When the last word of his grave speech had been uttered the men silently drew up a resolution which read in part as follows:
“If anyone is arrested for this day’s work we will reassemble and punish to the death any man who offers the molestation.”
Coffins for the four bodies that lay in shrouds in the old hotel were brought from Lexington. The remains of the Tollivers, Craig, Jay, and Bud, were hauled to Elliott County for burial, while that of Hiram Cooper was removed by his friends to the family burying ground in the outskirts of Rowan County.
The death of these four men brought the total number slain in the Martin-Tolliver feud to twenty-one.
Tragedy stalked two of the crew who had been connected with the killing of John Martin while he sat handcuffed in the baggage coach: Jeff Bowling killed his father-in-law in Ohio and was hanged for the crime; Alvin killed the town marshal of Mt. Sterling, not many miles from Morehead, and was sent to the penitentiary for twenty-one years.

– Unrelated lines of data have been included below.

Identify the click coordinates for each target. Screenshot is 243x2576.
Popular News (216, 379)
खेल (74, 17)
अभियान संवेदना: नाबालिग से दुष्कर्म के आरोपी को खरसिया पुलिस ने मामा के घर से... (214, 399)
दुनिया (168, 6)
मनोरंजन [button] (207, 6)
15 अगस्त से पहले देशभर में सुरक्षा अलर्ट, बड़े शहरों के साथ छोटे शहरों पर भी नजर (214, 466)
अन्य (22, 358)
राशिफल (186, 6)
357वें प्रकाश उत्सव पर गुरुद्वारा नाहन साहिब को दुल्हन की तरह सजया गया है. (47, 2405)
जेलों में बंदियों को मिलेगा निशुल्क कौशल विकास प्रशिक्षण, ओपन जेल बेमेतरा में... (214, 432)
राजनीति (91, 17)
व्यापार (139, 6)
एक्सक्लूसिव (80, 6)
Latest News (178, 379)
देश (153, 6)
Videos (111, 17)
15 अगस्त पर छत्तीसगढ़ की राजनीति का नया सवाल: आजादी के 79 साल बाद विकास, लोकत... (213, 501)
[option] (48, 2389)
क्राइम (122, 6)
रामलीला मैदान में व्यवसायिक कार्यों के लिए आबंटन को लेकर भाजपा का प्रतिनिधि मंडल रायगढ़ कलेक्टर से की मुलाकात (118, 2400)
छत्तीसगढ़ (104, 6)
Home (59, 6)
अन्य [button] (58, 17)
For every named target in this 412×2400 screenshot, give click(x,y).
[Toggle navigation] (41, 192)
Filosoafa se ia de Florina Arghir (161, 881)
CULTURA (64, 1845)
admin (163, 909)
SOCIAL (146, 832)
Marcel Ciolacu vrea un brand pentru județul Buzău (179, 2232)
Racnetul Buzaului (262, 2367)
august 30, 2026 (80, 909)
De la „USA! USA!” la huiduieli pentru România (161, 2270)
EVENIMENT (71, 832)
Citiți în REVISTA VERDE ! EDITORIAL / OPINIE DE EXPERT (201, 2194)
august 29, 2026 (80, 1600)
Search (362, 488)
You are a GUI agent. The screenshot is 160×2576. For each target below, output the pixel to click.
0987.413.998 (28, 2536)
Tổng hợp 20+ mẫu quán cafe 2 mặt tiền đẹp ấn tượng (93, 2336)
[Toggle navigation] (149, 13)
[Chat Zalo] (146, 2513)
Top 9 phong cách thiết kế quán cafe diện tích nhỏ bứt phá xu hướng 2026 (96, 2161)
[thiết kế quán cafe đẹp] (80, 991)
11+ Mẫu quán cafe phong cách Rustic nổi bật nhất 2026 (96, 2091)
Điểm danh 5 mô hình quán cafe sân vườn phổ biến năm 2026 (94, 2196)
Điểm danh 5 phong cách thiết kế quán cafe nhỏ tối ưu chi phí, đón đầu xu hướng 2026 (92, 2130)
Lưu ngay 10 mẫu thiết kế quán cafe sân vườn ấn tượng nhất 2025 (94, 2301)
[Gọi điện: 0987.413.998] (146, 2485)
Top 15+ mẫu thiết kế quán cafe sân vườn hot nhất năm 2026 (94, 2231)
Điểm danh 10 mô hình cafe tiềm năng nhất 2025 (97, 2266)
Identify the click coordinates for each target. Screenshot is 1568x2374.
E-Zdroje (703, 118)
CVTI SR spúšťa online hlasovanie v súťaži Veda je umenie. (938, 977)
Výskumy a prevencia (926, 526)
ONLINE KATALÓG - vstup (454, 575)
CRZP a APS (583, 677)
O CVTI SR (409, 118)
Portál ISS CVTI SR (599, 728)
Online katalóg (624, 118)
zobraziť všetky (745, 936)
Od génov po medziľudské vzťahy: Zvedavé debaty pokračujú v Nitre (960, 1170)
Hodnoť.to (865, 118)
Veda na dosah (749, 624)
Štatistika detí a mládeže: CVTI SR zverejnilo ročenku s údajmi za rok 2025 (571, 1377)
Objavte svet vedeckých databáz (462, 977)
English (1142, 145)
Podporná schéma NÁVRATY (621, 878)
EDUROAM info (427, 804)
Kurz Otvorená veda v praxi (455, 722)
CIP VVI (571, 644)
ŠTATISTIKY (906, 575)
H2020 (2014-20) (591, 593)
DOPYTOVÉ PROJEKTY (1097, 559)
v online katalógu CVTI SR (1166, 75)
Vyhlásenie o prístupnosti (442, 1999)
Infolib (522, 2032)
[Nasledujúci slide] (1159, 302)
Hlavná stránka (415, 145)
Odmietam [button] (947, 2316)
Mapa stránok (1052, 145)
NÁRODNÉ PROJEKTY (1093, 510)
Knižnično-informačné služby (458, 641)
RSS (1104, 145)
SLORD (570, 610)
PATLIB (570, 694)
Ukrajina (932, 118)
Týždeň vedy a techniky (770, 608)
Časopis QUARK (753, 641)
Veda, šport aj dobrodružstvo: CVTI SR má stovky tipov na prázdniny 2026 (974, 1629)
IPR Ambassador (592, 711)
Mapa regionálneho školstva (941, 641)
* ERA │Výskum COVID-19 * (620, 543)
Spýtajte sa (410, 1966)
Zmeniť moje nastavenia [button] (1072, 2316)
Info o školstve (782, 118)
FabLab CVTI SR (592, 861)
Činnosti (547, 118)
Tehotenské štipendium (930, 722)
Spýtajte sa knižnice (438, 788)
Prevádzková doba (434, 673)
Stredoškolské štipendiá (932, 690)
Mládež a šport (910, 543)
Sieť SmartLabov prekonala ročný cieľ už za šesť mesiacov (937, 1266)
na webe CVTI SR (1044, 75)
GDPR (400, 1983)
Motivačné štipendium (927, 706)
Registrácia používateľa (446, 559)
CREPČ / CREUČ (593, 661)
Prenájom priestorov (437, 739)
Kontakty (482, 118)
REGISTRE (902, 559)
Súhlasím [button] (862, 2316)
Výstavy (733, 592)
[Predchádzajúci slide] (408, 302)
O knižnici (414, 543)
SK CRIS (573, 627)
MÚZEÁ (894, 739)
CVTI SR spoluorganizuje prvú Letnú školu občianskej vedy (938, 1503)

Although Craig Tolliver lived by the sword and died by it, there was no record to be found that he ever actually killed a man. Rather he was credited with plotting the deeds, molding the bullets for others to fire.
The life of Allie Young, the son of the prosecuting attorney, Taylor Young, whose life had been attempted, was saved because on the day of the street battle he was in Mt. Sterling in an adjoining county.
One old woman who witnessed the open battle that day on Railroad Street became raving insane. And Liza, Jay Tolliver’s wife, fled in dismay across the mountain never to return.
Marion, brother of Craig, had no hand whatever in the trouble. He lived his days in peace within sight of the county seat of Rowan tending his farm and looking after his household. If his kinfolk had heeded him there never would have been a Rowan County war which put a blot upon the community that took years to erase.